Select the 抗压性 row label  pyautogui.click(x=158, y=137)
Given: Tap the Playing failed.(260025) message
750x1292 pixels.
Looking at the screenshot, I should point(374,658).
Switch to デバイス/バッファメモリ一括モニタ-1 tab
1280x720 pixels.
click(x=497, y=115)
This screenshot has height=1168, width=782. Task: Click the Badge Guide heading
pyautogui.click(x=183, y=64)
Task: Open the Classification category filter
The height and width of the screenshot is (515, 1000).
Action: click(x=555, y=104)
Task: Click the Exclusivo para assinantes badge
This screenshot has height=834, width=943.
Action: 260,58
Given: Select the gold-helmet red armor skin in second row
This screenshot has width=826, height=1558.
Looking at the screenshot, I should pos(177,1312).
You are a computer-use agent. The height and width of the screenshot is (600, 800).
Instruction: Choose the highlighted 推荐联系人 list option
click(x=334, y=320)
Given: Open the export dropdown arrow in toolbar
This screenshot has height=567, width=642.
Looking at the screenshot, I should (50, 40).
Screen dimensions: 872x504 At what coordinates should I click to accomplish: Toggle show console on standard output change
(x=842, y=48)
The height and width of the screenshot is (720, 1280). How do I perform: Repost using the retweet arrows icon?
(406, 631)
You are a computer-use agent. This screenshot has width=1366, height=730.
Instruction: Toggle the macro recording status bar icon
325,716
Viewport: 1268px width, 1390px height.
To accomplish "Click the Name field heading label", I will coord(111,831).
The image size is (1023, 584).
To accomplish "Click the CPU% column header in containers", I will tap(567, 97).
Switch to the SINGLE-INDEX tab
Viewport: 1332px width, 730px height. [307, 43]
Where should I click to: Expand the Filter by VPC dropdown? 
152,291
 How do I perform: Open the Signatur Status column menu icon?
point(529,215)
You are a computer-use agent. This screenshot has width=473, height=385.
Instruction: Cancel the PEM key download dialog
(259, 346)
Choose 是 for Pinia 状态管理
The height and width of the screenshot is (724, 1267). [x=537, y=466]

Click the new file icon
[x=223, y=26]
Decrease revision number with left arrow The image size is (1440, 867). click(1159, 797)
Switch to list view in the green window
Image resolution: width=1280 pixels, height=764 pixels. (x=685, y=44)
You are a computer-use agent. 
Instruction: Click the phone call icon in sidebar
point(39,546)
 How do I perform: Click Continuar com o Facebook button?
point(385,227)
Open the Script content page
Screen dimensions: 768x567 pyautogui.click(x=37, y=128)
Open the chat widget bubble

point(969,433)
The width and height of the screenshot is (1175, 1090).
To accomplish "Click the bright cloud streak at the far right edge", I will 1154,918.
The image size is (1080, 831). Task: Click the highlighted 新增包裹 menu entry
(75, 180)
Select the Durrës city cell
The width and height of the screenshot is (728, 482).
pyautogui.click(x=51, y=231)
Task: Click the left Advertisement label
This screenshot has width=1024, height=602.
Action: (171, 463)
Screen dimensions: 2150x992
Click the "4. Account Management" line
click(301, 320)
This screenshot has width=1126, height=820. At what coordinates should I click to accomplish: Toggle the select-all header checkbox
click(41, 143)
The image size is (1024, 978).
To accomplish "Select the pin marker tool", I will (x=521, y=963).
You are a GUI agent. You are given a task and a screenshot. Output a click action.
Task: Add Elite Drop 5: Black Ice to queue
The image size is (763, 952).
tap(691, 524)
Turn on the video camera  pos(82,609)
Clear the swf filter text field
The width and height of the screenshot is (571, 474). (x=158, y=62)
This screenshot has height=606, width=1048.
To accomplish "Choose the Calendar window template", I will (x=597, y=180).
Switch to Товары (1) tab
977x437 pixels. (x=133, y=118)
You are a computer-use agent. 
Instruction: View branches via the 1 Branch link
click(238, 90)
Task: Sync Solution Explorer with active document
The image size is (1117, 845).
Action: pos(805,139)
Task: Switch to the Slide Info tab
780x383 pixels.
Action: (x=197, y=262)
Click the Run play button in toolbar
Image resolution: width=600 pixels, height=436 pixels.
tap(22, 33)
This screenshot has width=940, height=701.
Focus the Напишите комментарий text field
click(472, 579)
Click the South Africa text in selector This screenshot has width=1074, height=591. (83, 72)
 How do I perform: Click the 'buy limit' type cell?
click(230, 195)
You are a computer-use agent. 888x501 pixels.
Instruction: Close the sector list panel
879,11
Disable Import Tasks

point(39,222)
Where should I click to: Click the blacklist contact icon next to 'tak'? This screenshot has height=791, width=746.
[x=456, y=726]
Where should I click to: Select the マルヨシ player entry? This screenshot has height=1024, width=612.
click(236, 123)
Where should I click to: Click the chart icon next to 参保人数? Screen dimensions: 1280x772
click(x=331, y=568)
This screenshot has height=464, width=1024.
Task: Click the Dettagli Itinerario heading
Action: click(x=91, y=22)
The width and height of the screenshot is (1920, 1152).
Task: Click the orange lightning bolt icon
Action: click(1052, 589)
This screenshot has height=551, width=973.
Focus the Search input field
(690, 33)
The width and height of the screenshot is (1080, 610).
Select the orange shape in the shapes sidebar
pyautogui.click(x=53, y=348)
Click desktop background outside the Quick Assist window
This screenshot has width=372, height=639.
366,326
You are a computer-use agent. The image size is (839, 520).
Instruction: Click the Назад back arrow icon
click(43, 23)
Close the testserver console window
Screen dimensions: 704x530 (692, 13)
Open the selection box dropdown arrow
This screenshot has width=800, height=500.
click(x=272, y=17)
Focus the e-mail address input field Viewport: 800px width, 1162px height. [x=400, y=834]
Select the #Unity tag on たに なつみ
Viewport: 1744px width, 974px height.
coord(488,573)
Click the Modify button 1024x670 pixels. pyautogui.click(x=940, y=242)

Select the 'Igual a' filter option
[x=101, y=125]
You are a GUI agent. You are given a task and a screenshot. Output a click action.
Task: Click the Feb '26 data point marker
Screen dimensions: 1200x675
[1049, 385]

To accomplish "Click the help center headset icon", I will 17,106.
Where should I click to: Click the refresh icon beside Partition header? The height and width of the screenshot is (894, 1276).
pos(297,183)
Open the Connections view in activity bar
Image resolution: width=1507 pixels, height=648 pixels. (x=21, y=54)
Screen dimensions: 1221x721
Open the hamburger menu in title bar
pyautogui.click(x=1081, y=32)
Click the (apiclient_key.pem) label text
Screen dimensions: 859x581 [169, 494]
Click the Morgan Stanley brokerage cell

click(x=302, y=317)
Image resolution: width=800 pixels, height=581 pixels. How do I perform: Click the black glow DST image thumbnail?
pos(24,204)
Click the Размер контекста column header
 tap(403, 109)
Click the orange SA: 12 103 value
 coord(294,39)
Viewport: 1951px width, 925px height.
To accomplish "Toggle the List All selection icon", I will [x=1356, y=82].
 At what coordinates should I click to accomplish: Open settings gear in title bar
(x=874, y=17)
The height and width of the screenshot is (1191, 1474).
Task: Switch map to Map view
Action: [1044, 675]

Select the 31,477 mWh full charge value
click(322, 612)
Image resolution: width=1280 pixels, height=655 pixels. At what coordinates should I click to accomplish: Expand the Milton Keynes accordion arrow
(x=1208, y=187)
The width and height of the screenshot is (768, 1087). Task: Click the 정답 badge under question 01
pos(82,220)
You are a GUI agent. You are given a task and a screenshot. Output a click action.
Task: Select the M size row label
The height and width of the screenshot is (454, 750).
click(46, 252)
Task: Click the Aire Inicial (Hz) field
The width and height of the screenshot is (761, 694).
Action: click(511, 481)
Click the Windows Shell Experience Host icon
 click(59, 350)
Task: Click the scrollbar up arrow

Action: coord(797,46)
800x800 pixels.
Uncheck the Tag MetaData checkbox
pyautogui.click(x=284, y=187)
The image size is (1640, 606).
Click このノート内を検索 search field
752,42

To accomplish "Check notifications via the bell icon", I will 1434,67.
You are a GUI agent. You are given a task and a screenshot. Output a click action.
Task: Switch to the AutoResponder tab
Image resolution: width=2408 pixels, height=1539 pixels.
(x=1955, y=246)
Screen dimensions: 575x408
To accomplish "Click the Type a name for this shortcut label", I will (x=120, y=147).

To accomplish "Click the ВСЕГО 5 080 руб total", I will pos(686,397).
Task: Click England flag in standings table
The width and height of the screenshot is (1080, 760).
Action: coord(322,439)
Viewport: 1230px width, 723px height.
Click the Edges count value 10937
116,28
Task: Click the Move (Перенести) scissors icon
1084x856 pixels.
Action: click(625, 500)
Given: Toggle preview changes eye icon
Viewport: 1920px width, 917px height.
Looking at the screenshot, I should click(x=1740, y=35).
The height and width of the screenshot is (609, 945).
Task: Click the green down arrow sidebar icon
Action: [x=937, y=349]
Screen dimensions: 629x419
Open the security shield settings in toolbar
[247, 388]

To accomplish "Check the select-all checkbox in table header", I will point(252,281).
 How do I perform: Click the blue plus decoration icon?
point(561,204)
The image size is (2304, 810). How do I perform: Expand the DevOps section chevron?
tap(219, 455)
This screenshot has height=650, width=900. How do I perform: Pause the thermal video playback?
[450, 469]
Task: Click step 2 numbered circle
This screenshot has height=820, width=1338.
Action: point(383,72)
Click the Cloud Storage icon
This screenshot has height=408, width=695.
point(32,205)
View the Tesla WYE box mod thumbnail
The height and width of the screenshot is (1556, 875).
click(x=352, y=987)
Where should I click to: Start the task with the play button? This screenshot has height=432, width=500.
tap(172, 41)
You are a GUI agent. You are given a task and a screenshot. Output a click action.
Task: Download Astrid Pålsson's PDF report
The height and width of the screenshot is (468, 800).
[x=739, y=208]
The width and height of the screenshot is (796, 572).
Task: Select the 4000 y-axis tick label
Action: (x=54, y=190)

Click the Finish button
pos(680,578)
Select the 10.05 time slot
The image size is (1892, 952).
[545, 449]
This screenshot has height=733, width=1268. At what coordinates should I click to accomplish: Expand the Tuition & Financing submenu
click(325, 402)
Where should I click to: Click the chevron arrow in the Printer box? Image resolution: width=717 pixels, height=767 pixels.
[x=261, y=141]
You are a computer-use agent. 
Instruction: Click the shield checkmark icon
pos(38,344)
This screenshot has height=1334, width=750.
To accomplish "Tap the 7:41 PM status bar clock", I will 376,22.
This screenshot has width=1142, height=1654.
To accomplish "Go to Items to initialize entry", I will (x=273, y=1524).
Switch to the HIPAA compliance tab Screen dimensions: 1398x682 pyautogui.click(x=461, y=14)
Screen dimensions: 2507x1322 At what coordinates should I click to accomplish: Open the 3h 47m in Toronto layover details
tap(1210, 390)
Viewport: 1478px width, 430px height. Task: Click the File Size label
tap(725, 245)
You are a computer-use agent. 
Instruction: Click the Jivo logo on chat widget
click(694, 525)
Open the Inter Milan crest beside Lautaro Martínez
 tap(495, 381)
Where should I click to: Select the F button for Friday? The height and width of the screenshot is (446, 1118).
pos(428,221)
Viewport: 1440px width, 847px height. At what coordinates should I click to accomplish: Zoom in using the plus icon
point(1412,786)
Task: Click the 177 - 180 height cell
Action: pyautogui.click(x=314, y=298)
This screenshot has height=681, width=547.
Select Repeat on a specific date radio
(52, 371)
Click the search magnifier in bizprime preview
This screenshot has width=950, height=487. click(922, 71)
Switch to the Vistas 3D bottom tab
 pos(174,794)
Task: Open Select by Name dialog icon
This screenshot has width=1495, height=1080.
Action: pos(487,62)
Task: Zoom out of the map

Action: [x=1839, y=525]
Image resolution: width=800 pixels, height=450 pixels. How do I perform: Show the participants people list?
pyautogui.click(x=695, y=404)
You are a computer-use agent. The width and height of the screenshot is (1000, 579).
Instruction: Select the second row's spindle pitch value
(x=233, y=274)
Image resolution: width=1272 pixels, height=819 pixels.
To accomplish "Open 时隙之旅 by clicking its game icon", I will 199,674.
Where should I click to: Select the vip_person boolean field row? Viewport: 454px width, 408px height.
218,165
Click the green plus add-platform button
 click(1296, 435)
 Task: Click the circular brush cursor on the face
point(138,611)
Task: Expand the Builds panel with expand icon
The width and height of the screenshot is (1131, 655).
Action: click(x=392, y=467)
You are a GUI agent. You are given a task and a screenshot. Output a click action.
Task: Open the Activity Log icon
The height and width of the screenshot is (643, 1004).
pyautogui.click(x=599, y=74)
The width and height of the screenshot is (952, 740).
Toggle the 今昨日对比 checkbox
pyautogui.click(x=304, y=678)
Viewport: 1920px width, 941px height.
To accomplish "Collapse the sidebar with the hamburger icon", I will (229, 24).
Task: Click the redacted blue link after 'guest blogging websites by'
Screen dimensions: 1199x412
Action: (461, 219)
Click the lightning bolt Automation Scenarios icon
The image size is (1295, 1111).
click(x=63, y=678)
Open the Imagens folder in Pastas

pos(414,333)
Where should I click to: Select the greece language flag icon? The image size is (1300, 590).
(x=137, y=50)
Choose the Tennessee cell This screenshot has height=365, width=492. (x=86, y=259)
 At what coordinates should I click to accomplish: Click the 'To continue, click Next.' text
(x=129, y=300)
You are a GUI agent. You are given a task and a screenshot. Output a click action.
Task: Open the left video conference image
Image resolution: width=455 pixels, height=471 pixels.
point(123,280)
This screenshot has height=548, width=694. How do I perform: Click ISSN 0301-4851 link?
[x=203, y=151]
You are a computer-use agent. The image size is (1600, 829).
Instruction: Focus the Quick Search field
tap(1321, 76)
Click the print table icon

▶ [PROMPT]:
Will you return exactly the lines above from the one with "Viewport: 1951px width, 925px height." down to the one with "Screen dimensions: 575x408", counting both as part of the range?

▶ [THE COMPLETED TASK]:
Viewport: 1951px width, 925px height.
To accomplish "Toggle the List All selection icon", I will [x=1356, y=82].
 At what coordinates should I click to accomplish: Open settings gear in title bar
(x=874, y=17)
The height and width of the screenshot is (1191, 1474).
Task: Switch map to Map view
Action: [1044, 675]

Select the 31,477 mWh full charge value
click(322, 612)
Image resolution: width=1280 pixels, height=655 pixels. At what coordinates should I click to accomplish: Expand the Milton Keynes accordion arrow
(x=1208, y=187)
The width and height of the screenshot is (768, 1087). Task: Click the 정답 badge under question 01
pos(82,220)
You are a GUI agent. You are given a task and a screenshot. Output a click action.
Task: Select the M size row label
The height and width of the screenshot is (454, 750).
click(46, 252)
Task: Click the Aire Inicial (Hz) field
The width and height of the screenshot is (761, 694).
Action: click(511, 481)
Click the Windows Shell Experience Host icon
 click(59, 350)
Task: Click the scrollbar up arrow

Action: coord(797,46)
800x800 pixels.
Uncheck the Tag MetaData checkbox
pyautogui.click(x=284, y=187)
The image size is (1640, 606).
Click このノート内を検索 search field
752,42

To accomplish "Check notifications via the bell icon", I will 1434,67.
You are a GUI agent. You are given a task and a screenshot. Output a click action.
Task: Switch to the AutoResponder tab
Image resolution: width=2408 pixels, height=1539 pixels.
(x=1955, y=246)
Screen dimensions: 575x408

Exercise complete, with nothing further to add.